* _Data shown_
----------------------------------------

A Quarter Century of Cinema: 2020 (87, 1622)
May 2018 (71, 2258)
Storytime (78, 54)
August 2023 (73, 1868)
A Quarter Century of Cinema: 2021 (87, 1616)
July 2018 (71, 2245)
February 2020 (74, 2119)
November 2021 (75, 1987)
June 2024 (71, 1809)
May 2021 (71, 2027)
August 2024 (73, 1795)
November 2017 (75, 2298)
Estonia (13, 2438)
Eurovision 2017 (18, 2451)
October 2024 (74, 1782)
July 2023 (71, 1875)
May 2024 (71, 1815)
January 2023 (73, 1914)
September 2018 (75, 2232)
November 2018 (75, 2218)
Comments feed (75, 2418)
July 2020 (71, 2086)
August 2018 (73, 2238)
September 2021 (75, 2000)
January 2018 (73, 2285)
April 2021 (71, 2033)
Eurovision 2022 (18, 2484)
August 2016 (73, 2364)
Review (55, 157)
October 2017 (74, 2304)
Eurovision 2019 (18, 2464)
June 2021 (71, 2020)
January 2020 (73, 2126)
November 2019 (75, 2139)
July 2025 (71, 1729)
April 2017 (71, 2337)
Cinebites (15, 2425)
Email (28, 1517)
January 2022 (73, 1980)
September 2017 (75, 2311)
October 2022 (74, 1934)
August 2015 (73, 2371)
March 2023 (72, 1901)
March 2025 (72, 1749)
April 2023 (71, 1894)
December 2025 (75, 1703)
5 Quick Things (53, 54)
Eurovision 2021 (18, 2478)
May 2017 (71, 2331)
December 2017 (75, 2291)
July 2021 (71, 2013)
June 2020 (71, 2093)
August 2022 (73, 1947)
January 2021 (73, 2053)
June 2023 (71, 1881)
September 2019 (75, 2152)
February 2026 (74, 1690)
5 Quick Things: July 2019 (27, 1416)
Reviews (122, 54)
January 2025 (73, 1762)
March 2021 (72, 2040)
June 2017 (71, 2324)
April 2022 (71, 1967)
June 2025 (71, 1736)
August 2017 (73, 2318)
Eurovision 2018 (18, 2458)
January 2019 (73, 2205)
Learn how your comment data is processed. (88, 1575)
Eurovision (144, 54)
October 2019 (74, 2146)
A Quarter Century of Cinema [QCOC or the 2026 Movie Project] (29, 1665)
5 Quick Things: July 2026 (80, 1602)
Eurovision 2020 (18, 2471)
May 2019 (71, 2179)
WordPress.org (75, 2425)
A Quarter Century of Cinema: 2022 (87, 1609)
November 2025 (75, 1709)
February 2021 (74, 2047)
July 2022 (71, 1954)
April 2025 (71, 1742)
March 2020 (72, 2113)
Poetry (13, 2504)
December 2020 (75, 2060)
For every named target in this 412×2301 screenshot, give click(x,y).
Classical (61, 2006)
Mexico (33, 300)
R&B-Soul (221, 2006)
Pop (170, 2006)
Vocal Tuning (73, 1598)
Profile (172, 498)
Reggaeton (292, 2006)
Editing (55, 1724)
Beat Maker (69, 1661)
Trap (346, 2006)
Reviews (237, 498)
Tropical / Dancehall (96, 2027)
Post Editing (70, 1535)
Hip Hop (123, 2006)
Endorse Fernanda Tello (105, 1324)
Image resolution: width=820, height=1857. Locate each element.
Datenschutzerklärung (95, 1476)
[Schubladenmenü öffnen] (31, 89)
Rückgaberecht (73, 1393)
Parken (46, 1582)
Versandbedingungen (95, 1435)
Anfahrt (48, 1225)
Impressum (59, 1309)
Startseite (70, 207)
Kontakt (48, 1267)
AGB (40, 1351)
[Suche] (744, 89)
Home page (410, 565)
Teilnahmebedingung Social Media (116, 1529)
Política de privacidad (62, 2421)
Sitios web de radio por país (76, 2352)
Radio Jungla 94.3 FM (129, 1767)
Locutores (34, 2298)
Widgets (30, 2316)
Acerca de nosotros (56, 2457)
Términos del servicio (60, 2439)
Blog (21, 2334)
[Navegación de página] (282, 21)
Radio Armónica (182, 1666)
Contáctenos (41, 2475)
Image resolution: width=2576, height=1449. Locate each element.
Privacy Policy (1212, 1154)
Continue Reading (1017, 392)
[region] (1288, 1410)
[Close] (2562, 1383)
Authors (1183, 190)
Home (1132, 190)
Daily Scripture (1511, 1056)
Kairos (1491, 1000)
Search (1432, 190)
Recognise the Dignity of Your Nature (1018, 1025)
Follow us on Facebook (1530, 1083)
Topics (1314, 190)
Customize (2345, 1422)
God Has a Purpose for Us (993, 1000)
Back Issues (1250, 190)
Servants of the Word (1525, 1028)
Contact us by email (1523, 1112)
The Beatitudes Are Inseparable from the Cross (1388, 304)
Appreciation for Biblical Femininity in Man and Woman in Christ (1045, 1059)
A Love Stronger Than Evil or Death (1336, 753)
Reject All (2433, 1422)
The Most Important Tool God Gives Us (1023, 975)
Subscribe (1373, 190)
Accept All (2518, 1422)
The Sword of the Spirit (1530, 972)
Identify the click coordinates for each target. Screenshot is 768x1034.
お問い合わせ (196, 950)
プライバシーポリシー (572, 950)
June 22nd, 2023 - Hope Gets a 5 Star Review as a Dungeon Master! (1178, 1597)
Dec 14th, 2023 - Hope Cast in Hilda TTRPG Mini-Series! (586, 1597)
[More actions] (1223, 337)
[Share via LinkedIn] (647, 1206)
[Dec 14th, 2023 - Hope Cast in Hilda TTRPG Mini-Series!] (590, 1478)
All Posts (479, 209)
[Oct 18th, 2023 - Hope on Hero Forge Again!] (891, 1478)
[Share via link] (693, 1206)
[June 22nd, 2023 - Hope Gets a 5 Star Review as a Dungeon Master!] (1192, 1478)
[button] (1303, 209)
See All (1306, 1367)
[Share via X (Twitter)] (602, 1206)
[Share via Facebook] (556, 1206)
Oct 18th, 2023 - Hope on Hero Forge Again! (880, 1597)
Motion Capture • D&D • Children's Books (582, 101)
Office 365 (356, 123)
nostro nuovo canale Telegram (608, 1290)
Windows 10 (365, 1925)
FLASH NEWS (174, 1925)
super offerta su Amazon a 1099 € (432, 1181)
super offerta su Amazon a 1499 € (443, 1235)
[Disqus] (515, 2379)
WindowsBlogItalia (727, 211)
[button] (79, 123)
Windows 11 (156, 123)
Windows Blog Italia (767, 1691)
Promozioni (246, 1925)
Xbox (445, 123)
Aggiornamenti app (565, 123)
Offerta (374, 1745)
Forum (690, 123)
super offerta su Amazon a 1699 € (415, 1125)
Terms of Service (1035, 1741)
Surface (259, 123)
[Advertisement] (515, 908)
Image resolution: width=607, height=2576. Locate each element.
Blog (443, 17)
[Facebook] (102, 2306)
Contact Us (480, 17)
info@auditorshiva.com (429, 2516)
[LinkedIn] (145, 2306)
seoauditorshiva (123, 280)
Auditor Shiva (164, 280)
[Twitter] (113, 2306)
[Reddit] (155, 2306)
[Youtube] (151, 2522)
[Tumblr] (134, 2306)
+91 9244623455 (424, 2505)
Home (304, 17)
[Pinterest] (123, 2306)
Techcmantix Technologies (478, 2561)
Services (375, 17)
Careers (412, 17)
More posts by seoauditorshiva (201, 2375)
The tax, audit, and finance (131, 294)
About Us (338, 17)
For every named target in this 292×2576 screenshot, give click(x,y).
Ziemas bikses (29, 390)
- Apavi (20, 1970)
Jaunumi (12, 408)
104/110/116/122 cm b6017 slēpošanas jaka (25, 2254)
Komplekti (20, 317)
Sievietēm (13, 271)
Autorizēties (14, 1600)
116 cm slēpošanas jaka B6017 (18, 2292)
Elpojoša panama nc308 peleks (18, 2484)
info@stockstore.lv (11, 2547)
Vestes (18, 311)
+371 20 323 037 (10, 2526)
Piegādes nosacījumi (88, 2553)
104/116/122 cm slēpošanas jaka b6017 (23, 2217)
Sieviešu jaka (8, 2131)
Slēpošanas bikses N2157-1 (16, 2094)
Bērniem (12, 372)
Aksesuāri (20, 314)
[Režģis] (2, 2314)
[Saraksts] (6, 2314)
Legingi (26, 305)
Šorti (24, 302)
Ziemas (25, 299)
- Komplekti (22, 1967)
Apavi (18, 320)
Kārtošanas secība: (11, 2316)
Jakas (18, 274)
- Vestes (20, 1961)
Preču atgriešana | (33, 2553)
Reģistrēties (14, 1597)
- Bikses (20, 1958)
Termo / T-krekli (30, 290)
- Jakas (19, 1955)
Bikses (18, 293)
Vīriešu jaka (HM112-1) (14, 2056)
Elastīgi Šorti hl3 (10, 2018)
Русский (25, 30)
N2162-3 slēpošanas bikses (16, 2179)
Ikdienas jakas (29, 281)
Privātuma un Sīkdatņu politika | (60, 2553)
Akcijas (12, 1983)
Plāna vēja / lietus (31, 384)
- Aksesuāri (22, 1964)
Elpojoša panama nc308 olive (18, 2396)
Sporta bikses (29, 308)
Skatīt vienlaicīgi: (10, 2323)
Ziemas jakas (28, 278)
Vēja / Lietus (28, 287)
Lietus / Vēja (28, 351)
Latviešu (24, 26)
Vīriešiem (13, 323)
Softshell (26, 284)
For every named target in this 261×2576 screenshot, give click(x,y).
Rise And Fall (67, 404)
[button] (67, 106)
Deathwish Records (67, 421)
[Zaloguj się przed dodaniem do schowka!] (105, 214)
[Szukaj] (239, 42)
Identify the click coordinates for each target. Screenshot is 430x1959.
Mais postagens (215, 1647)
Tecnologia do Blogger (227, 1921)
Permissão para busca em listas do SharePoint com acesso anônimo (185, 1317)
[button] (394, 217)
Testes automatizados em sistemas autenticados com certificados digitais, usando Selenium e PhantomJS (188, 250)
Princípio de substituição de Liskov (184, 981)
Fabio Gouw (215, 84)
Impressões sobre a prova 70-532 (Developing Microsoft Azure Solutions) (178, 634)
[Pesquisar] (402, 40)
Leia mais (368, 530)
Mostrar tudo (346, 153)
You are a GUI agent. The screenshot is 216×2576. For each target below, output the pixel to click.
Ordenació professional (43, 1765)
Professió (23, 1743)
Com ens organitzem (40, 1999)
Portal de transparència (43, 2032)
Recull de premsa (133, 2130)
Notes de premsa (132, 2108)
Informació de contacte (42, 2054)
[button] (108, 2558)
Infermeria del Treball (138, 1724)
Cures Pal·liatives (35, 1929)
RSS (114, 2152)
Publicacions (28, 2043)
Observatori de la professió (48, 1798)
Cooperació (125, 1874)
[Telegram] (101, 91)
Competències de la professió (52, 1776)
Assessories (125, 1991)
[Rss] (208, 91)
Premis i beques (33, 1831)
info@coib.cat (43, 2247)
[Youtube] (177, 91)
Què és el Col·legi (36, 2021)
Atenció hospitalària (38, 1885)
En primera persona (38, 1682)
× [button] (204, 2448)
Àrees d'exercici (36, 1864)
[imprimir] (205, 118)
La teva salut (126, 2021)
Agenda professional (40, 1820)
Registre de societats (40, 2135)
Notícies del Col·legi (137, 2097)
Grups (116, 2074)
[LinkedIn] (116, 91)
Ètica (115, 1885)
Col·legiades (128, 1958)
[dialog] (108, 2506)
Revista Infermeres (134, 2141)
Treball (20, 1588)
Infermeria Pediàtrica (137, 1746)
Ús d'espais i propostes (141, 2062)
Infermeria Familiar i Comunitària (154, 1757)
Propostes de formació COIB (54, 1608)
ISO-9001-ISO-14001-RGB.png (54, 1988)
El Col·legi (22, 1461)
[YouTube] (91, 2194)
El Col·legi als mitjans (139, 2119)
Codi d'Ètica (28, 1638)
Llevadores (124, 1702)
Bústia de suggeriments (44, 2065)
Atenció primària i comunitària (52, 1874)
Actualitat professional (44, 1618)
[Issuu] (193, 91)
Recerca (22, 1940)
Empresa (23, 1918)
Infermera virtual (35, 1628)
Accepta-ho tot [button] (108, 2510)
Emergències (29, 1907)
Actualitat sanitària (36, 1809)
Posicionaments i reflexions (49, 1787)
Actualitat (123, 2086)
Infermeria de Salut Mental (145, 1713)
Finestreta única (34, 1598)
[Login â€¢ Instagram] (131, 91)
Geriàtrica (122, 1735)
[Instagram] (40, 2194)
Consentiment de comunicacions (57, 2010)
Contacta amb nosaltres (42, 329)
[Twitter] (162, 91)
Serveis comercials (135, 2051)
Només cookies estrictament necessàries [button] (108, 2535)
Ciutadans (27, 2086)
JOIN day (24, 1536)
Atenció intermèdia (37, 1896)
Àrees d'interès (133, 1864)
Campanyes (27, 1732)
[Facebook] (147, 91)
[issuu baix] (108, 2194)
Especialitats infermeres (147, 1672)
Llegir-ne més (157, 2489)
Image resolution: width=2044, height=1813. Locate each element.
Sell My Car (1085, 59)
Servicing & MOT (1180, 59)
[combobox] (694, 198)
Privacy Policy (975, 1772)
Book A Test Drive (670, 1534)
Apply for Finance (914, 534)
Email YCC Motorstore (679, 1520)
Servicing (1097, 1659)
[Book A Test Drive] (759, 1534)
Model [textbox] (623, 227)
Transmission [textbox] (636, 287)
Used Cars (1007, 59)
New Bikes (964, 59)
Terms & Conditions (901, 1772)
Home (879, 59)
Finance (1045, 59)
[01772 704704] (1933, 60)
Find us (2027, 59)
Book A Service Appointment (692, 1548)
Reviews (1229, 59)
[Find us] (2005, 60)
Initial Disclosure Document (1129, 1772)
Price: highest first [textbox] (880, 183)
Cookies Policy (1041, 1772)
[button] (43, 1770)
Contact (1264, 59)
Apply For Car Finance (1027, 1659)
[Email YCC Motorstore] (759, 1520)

----------------------------------------

* _Assignment_
Look through the records and copy every line that has the word "Image".

* _Output_
Image resolution: width=820, height=1857. Locate each element.
Image resolution: width=2576, height=1449. Locate each element.
Image resolution: width=607, height=2576. Locate each element.
Image resolution: width=2044, height=1813. Locate each element.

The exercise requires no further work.